Alberto Scafella per Civico2oNews
Le guerre non iniziano mai nel giorno in cui cadono le bombe. Iniziano quando la diplomazia perde credibilità e un regime convince il mondo che negoziare non basta più.
L’intervento armato di Stati Uniti e Israele contro l’Iran nasce da questa convinzione: che il sistema degli ayatollah, fondato sulla repressione interna, sulla destabilizzazione regionale e sulla minaccia nucleare, non fosse più contenibile attraverso il solo dialogo. Per anni Teheran ha trattato con l’Occidente mentre rafforzava la propria proiezione militare e ideologica.
In questo scenario, l’eliminazione della guida suprema rappresenta l’unico risultato strategicamente leggibile dell’operazione.

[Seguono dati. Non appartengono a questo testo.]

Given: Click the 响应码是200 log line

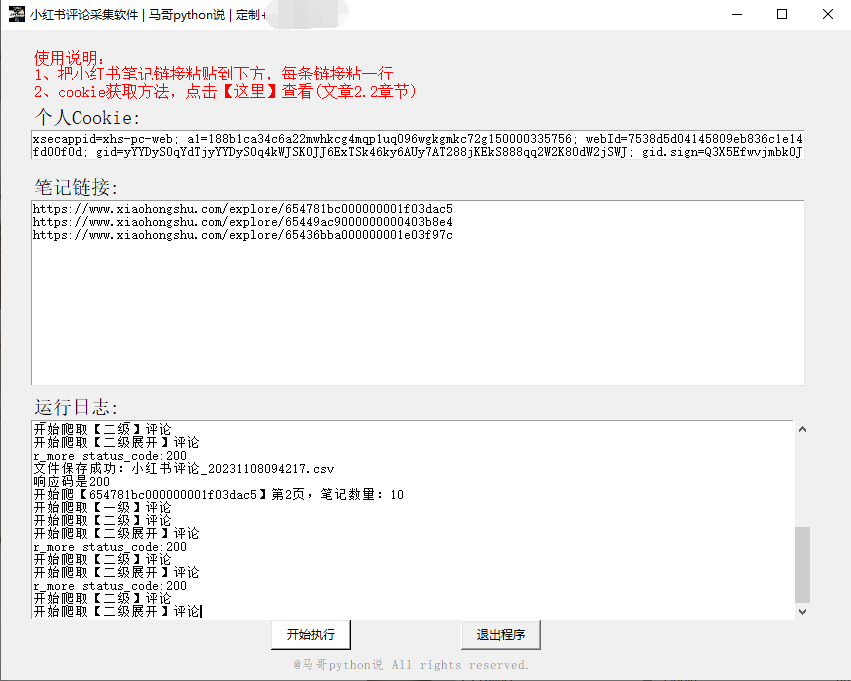Looking at the screenshot, I should [x=72, y=482].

Non un atto risolutivo, ma la rimozione del centro simbolico e decisionale di un potere costruito sull’irriducibilità politica e religiosa.
Tuttavia, la storia insegna che abbattere un leader non equivale a cambiare un regime. Gli apparati restano, le ideologie sopravvivono, le crisi spesso si aggravano. La forza militare può aprire una frattura; solo una strategia diplomatica può trasformarla in transizione.
Ed è proprio nel momento in cui servirebbe politica che emerge il vuoto europeo, e soprattutto italiano.
L’Italia, per geografia e tradizione diplomatica, dovrebbe essere tra i protagonisti naturali di ogni tentativo di stabilizzazione nel Mediterraneo allargato. Invece non propone, non media, non guida. Assiste.
Mentre Washington decide e Israele combatte, Roma si limita ad allinearsi, rinunciando a qualsiasi iniziativa autonoma in una crisi che inciderà direttamente sulla nostra sicurezza energetica, economica e strategica.
La verità è semplice e scomoda: la guerra può anche eliminare un nemico, ma l’assenza politica elimina un Paese dalla storia.
Se la caduta dell’Ayatollah aprirà uno spazio di cambiamento per l’Iran lo diranno i prossimi mesi. Ma una certezza è già evidente: nel nuovo disordine internazionale contano solo gli Stati capaci di assumersi responsabilità.
Gli altri commentano.
E l’Italia, oggi, sembra appartenere a questa seconda categoria.